健康にもいいですから。僕、Jリーグの月間MVP選考委員会に入ってるんですよ。毎節10試合くらい見て、MVP選考の会議にも出席して。真面目に参加しないと「何見てるんだ」とサポーターに言われるだろうし、試合を見るだけではなくて、自分でやるのも大事なんです!
この年齢じゃないと言えない言葉がある
──「人生にキャンピングカーを」も、GAKUさん自身の体験から生まれた楽曲ですよね。
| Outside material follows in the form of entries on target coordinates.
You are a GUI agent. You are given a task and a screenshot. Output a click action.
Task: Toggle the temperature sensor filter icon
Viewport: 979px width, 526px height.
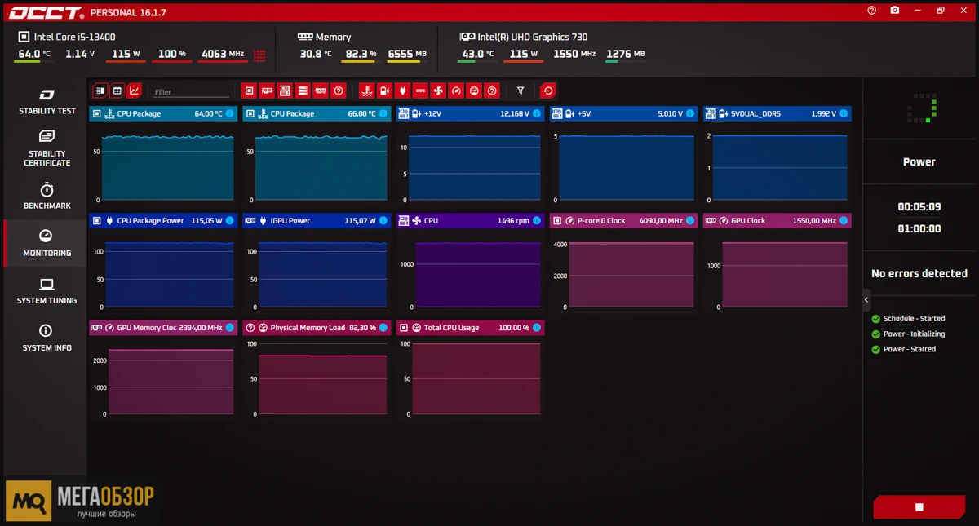click(367, 91)
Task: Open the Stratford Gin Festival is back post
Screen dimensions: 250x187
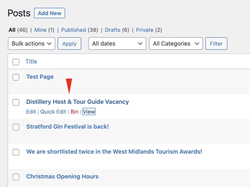Action: click(x=67, y=126)
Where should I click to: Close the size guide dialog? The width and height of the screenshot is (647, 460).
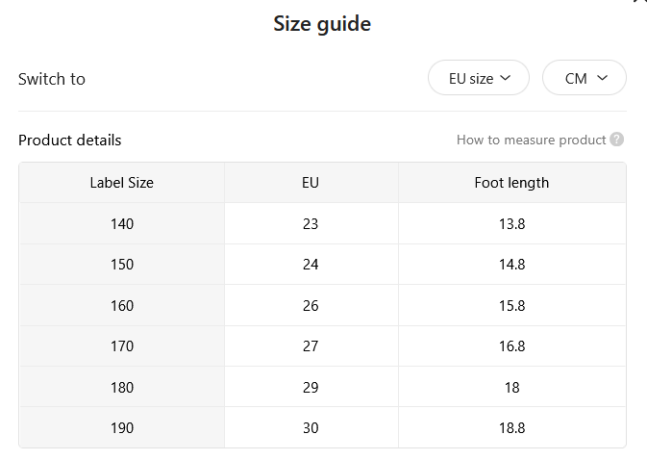tap(640, 1)
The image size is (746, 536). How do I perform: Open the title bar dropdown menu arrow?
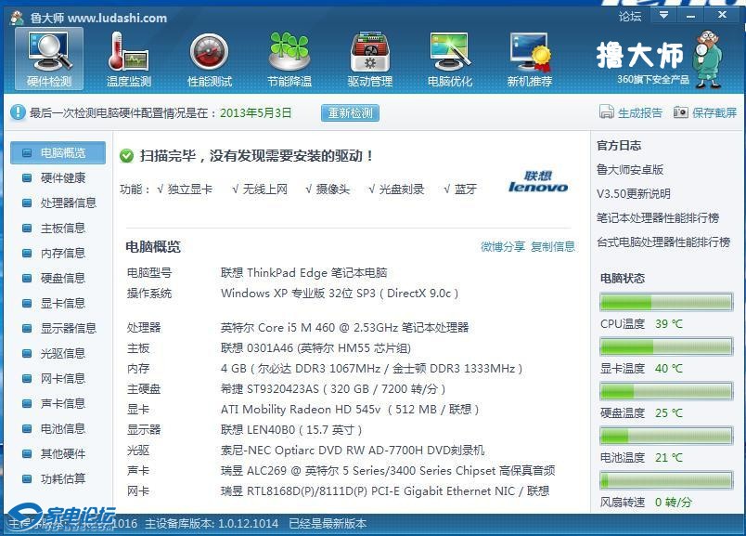click(x=662, y=16)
キャンピングカーで全国弾き語りツアーをやってきましたからね。ソロとして25年、グループ時代を入れると30年以上やってるので、ライブで47都道府県すべて行ったことがあって。ただ、ライブ会場、打ち上げ会場、ホテルのトライアングルばかりで、「よく考えたら、観光とかしたことがないな」と思ったんですよね。で、あるときハイエースでツアーを回ってみたら、これが本当に面白くて。「静岡は東西に長いんだな」とか「瀬戸内海ってすごくいいな」とかいろんな発見があったし、「キャンピングカーで回ったら、もっと面白いんじゃないかな」と。そしたら日本RV協会(キャンピングカーの普及・発展を目指す一般社団法人)がサポートしてくれて、オリジナルのキャンピングカーを作らせてもらったんですよ。キャンピングカーはダブルベッド2台が基本なんだけど、シングル4台にしてもらったり。今年もキャンピングカーの弾き語りツアー(「独ガク2024」)をやりましたが、最高でした。
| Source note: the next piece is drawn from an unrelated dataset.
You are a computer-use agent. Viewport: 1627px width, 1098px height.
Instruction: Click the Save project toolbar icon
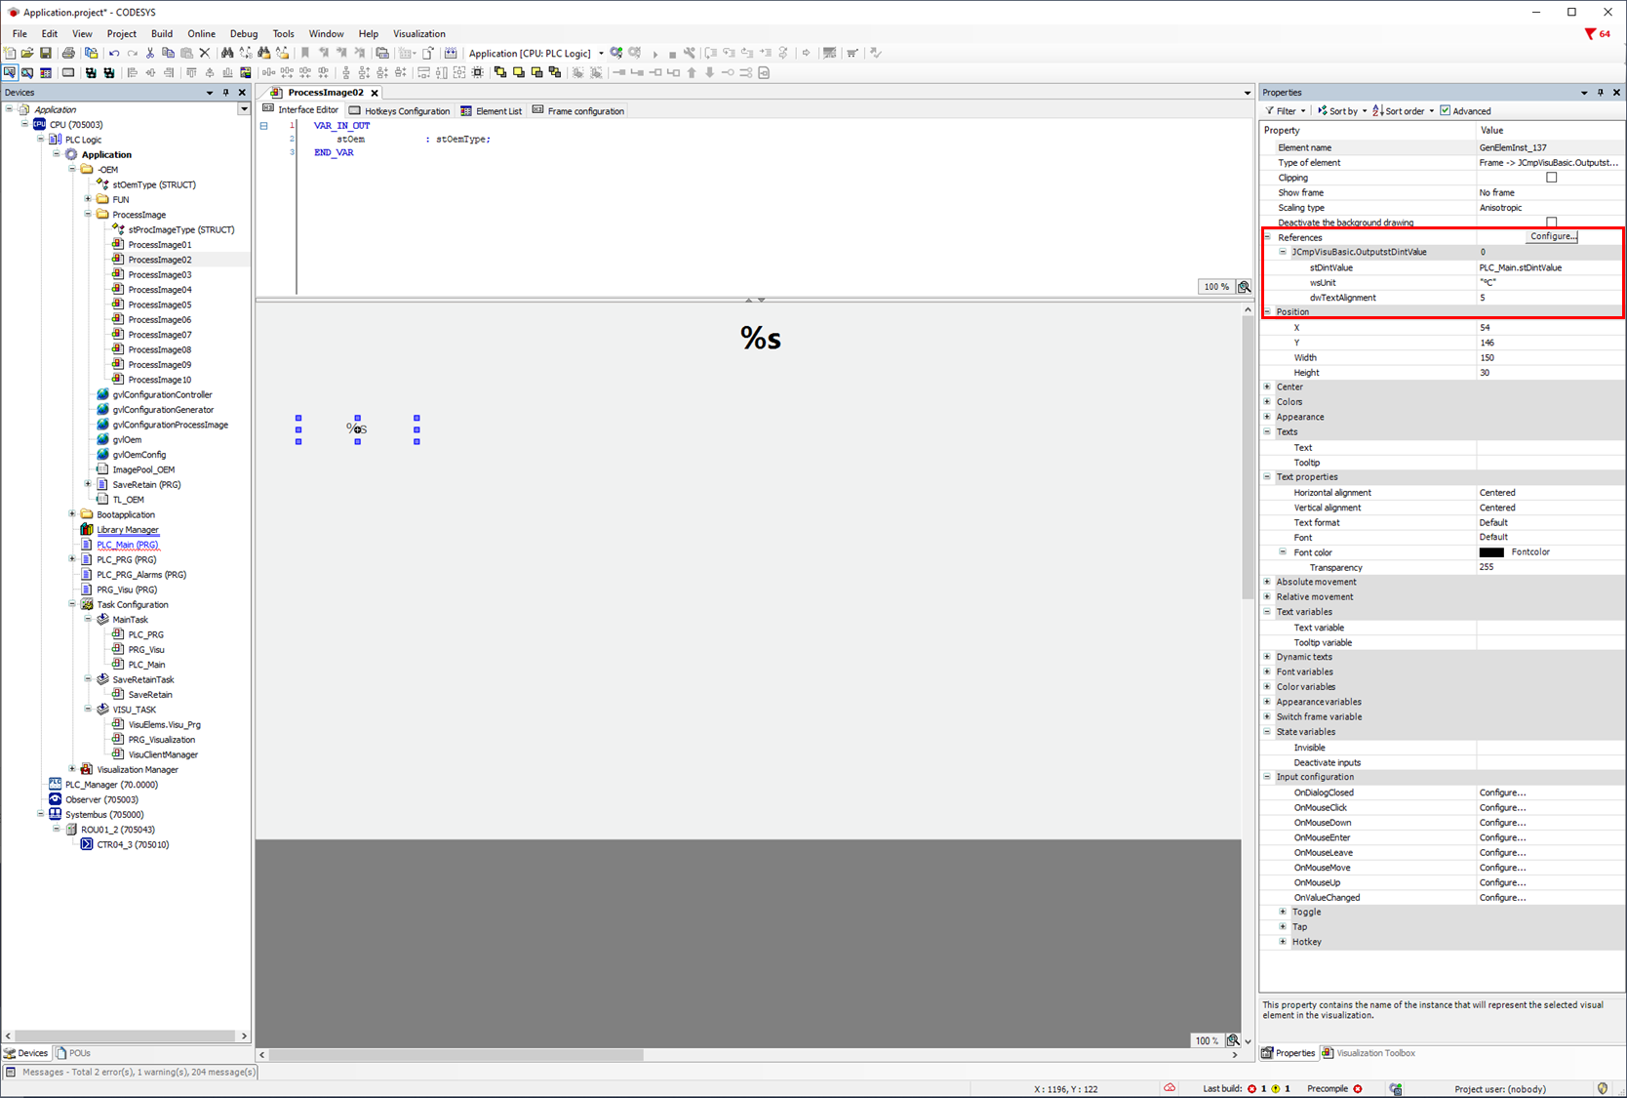pyautogui.click(x=45, y=53)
──「これ楽しそう」「やってみよう」が次の活動につながる。
そうですね。キャンピングカーがあれば、おじいちゃんになってもツアーできそうだし。いつかキャンピングカー好きが集まるフェスもやってみたいです。
──「Drive and Live ~ Today is the Day ~ feat. 東田トモヒロ」では、シンガーソングライターの東田トモヒロさんをフィーチャーしています。
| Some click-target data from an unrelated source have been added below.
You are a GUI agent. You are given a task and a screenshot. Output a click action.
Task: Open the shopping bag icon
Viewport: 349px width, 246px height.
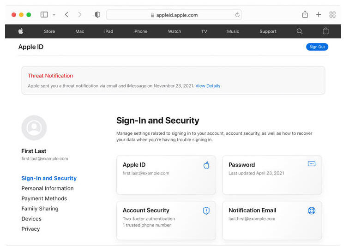point(325,31)
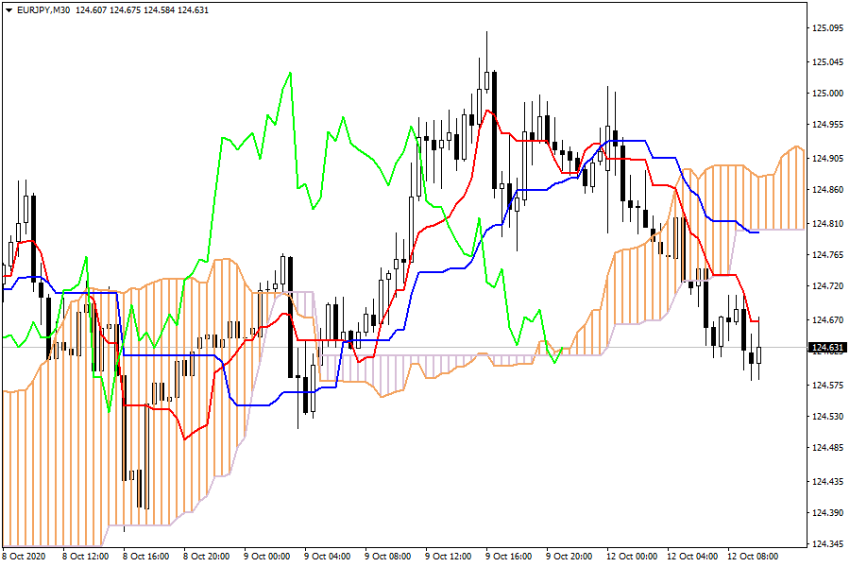Click the 124.345 price axis label
The image size is (850, 567).
click(827, 544)
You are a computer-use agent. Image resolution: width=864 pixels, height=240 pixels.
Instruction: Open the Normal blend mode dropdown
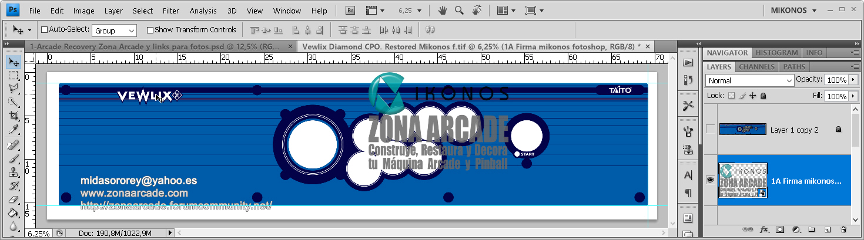[749, 80]
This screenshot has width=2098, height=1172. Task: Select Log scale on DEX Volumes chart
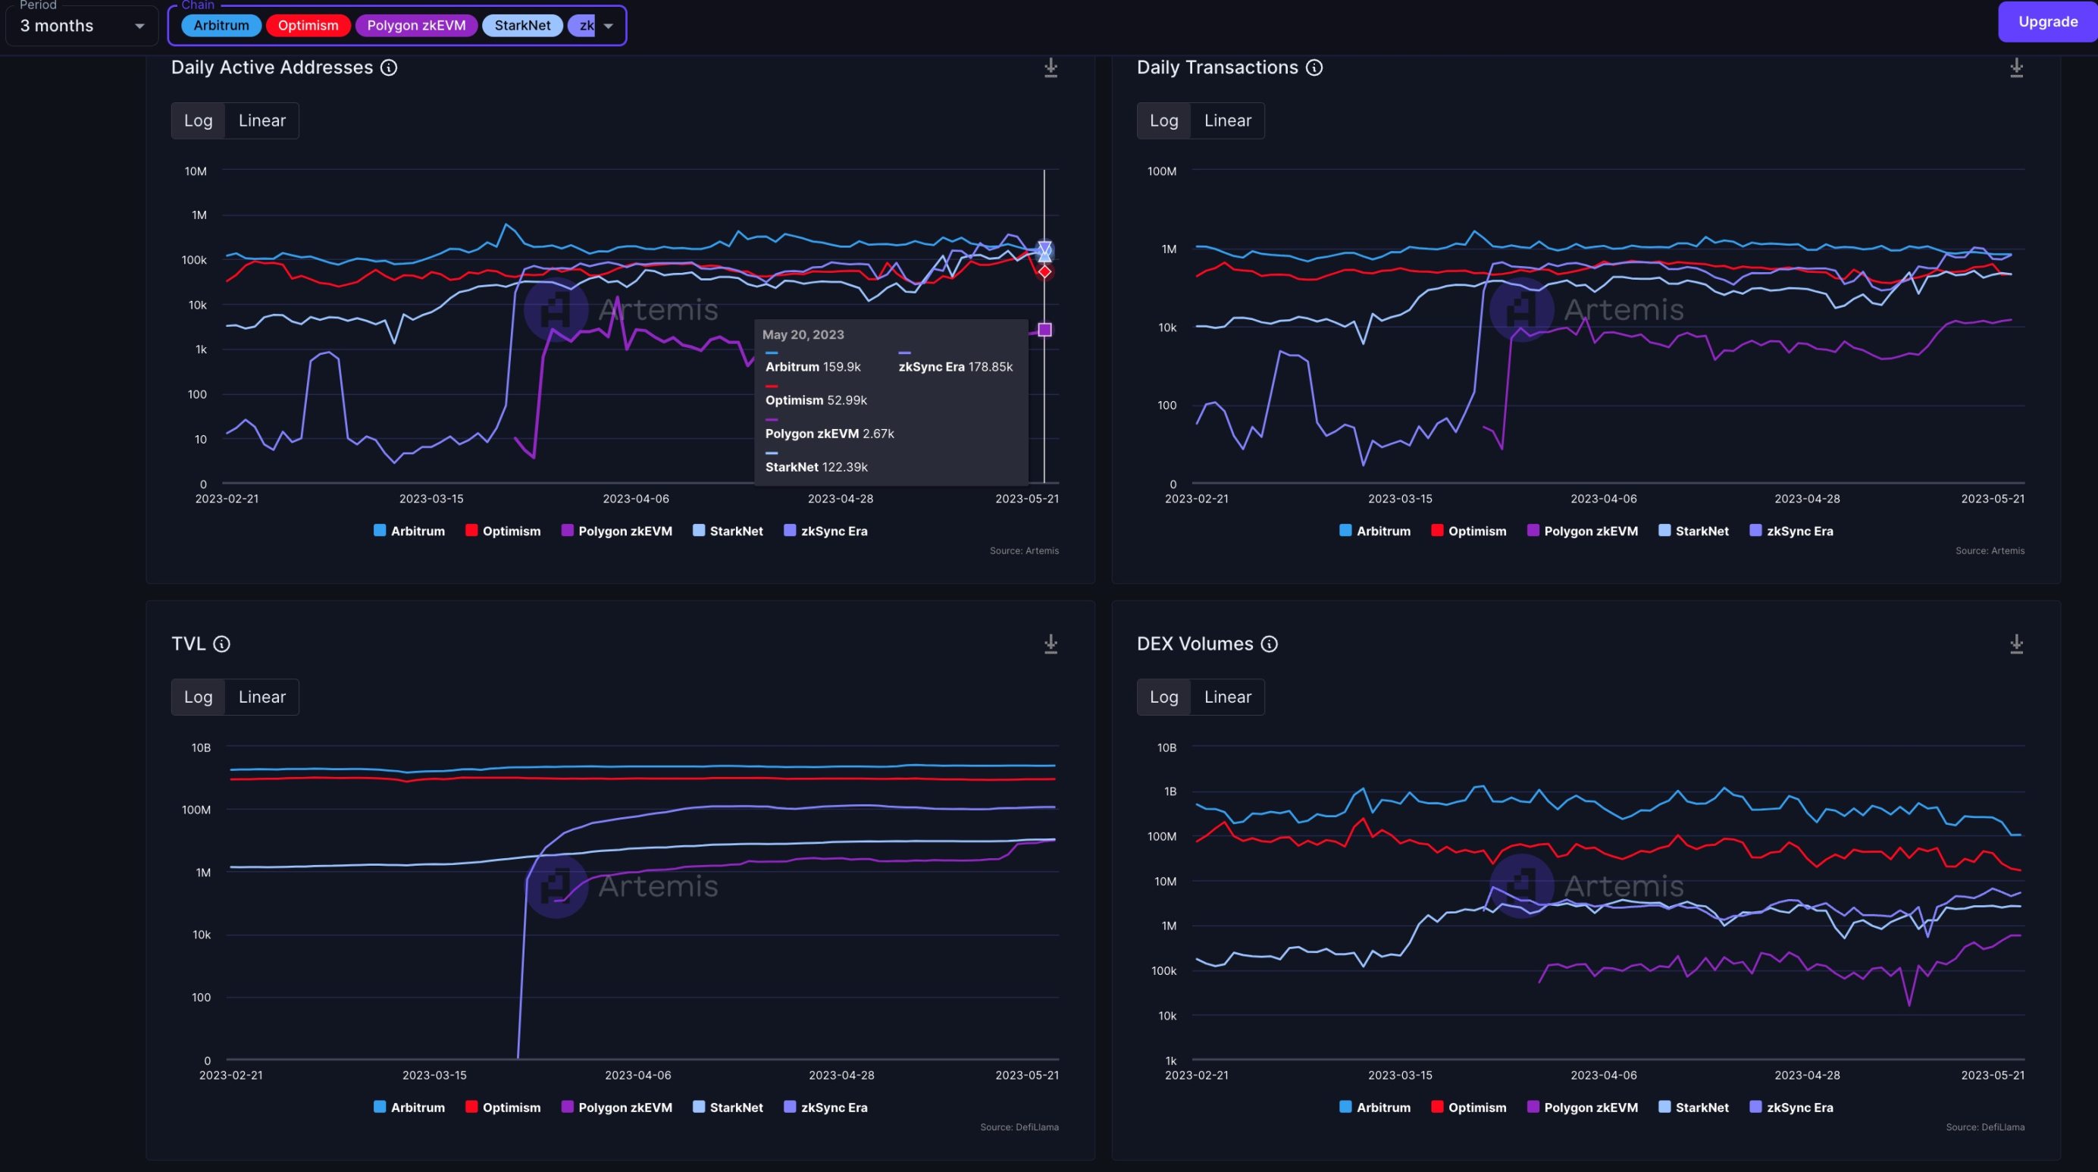1163,697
今年の夏、2人で島巡りツアー(「GAKU-MC × TOMOHIRO HIGASHIDA THE DAY~島巡り LIVE TOUR 2024~」)をやったんですよ。屋久島、種子島、天草などを2人で回って、弾き語りして。東田くんは、若い寅さんみたいなイメージなんです。僕なんかよりも自由だし、ちょっと破天荒で。彼と一緒にいると「こんなに自由でいいんだな」と思えるし、楽しいですよね。東田くんとはコロナ禍の2021年に、キャンピングカーで一緒にツアー(「キャンピングカーであなたの街へ GAKU-MC × 東田トモヒロ. DRIVE AND LIVE TOUR 2021 THE DAY.」)をしたことがあって。「テーマソングがあったほうがいいね」ということで作ったのが「Drive and Live ~ Today is the Day ~」です。そのときの映像もぜひ観てほしいです。
──「晴れたらみんなで」は未来に向けたポジティブなビジョンが伝わる楽曲だなと。
「晴れたらみんなで」もまさにコロナ禍のピークの頃に作った曲で。もともとは「#晴れたらみんなでボール蹴ろう」(フットボールクラブ・TOKYO CITY F.C.を運営する小泉翔がGAKU-MCをはじめとするサッカー仲間とコロナ禍でスタートさせたプロジェクト)の応援ソングとして制作したんですよ。MVのために友人のサッカー選手(中村憲剛、大久保嘉人、本田圭佑など)がリフティングやトレーニングの動画を提供してくれて。「コロナ禍が明けたら、みんなでまた集まってボールを蹴りたいね」という思いで作った曲だし、アルバムを締めるのもこの曲がいいんじゃないかなと思って、フルサイズを作って収録しました。
──そしてCD盤のボーナストラックには、ライブ音源が5曲収録されています。
「どんなライブをしてたのかな?」と聴き返すのが楽しかったですね。このライブ音源で一番古いものは2012年なので、ギターとかだいぶヘタっぴなんですが(笑)。そこも含めて楽しんでもらえたらなと。
──11月にはアルバム「Master of Ceremonies」を携えた全国ツアーが開催されます。“ソロ25周年は通過点”という感覚も大きいのでは?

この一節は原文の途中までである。